The Quality Adjusted Life Year (QALY) is a unit that allows us to make quantitative comparisons of an otherwise diverse set of health treatments. It measures the value of treatments on two dimensions: how much they improve the quality of life and how much they extend time alive.
The chapter we read covered some of the central questions about QALYs. Menzel’s reason for discussing them is driven by his theory about how to justify rationing decision. Specifically, he is interested in the extent to which QALYs can be used to identify prior consent to rationing of health care.
Daniel started us off with a question that Menzel hadn’t addressed. Suppose that for any level of health, a rich person is likely to enjoy a higher quality of life than a poor person in equivalent health. The wealthy can afford all sorts of aids, for example, that can make life with a disability significantly more tolerable. So if health policy attempts to maximize quality adjusted life years, it would have to favor wealthy patients over poor ones. And that struck Daniel as objectionable.
Three things struck me about Daniel’s point. First, he’s right to find this objectionable. He’s also right to see that as a plausible extension of the QALY idea.
Second, I don’t think it occurred to Menzel to discuss this because the standard ways of computing QALYs don’t take this into account. The surveys he mentioned just asked people to assess the quality of life in different states of health. Perhaps they should have asked questions about states of health and wealth in order to be fully consistent. But, in fact, they don’t.
Third, I think that those who wish to use QALYs should take Daniel’s point to heart and refrain from collecting information about the effects of wealth on the quality of life. As he argued, there are good ethical reasons for doing that, even if it comes at the cost of following the ideas to their fullest logical conclusion.
Menzel is not committed to any particular use of QALYs. He’s just interested in the extent to which the surveys used to come up with the numbers can be used to indicate where consent to rationing decisions might lie. That said, he seems generally favorable to the project, while admitting some limitations.
Nina put her finger on a very important problem, though. There’s a big difference in the judgments people make about the quality of life with a disability that depends on whether they live with the disability or not. Generally speaking, people without a disability rank the quality of life with the disability as lower than the people who have the disability do. (Interestingly, health professionals tend to agree more with the people who have disabilities than with those who don’t.)
If we think that people who have a condition know better about the value of life with that condition, then that throws a wrench in Menzel’s project. That project consists in looking at what kinds of health care people would want to be available in advance of knowing their specific needs. That’s how they make choices about how to set the health budget relative to other uses of their resources and about how to allocate the health budget to different kinds of care.
If the point of view of a person who does not have a health condition is inferior to the point of view of a person who has it, then this is the wrong question to ask.
Menzel notes another thing here. It is that if you followed the QALY approach, there would be different effects on the relative ranking of life enhancing treatments and life saving treatments for people with disabilities.

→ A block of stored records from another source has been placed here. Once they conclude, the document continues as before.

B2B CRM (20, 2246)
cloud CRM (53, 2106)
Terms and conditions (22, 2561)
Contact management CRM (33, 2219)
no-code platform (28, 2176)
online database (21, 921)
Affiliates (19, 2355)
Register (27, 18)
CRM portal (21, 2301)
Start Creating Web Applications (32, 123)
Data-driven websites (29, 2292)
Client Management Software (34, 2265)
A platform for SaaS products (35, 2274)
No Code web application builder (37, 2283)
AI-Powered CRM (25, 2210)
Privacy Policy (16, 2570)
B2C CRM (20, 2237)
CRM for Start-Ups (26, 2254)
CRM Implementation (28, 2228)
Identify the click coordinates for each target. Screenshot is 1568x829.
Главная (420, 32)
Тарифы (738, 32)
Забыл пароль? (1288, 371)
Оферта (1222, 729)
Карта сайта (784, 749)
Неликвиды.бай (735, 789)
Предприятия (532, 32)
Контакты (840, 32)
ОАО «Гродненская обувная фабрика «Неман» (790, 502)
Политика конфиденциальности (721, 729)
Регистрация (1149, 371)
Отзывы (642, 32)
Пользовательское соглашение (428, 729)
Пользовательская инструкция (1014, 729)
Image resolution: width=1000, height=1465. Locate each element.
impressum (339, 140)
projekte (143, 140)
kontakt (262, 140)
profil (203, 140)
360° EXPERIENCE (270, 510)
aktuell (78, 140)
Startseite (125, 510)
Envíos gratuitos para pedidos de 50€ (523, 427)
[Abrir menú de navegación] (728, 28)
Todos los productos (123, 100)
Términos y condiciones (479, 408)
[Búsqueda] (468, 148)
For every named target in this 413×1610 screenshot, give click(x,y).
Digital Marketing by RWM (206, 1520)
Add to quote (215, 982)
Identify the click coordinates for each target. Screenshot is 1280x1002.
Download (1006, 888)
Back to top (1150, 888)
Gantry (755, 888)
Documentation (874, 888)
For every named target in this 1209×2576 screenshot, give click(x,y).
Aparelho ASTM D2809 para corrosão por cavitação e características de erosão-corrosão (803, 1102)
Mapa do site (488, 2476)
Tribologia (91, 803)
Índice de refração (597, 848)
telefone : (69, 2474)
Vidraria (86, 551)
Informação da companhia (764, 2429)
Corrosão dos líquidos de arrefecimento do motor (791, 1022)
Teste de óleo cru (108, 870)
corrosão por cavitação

But, as Menzel points out, people with disabilities put a lot of value on both treatments that would cure their condition and on treatments that would save their lives. That means that they basically reject the QALY approach entirely. Menzel himself thinks that some use of QALYs is inevitable, but he doesn’t really explain what that is. Maybe the idea is that QALYs would not be used in making decisions about these sorts of treatments but could be used for others.
Remember, it’s consent that’s important for him, so if consent involves only occasional use of QALYs, that’s OK as far as he is concerned. Still, it’s fair to point out that he didn’t really say how they would or would not be used under his system.
An overly mechanical use of QALYs could get strange results when looking at saving years of life for different numbers of people. Again, consent might be used to produce a less mechanical way of using them.
Professor Brown brought up another consideration. It’s not just how many years of life you have, or even the quality of those years from your perspective, that matters. She said that she would be especially concerned to insure the years of her life when she was raising her children, even if it meant giving up some coverage in other parts of her life.
This led to a discussion of the social influences on our desires and whether those should count against treating, say, women’s consent to sacrifice all the years of their lives for the sake of the years devoted to raising their children.
My references to Gregory Mankiw’s taxes were probably obscure. He wrote an op-ed published in the New York Times about the effects of raising marginal tax rates. The predictable outrage on the left ensued. Another economist, Brad DeLong, criticized the editorial in interesting ways.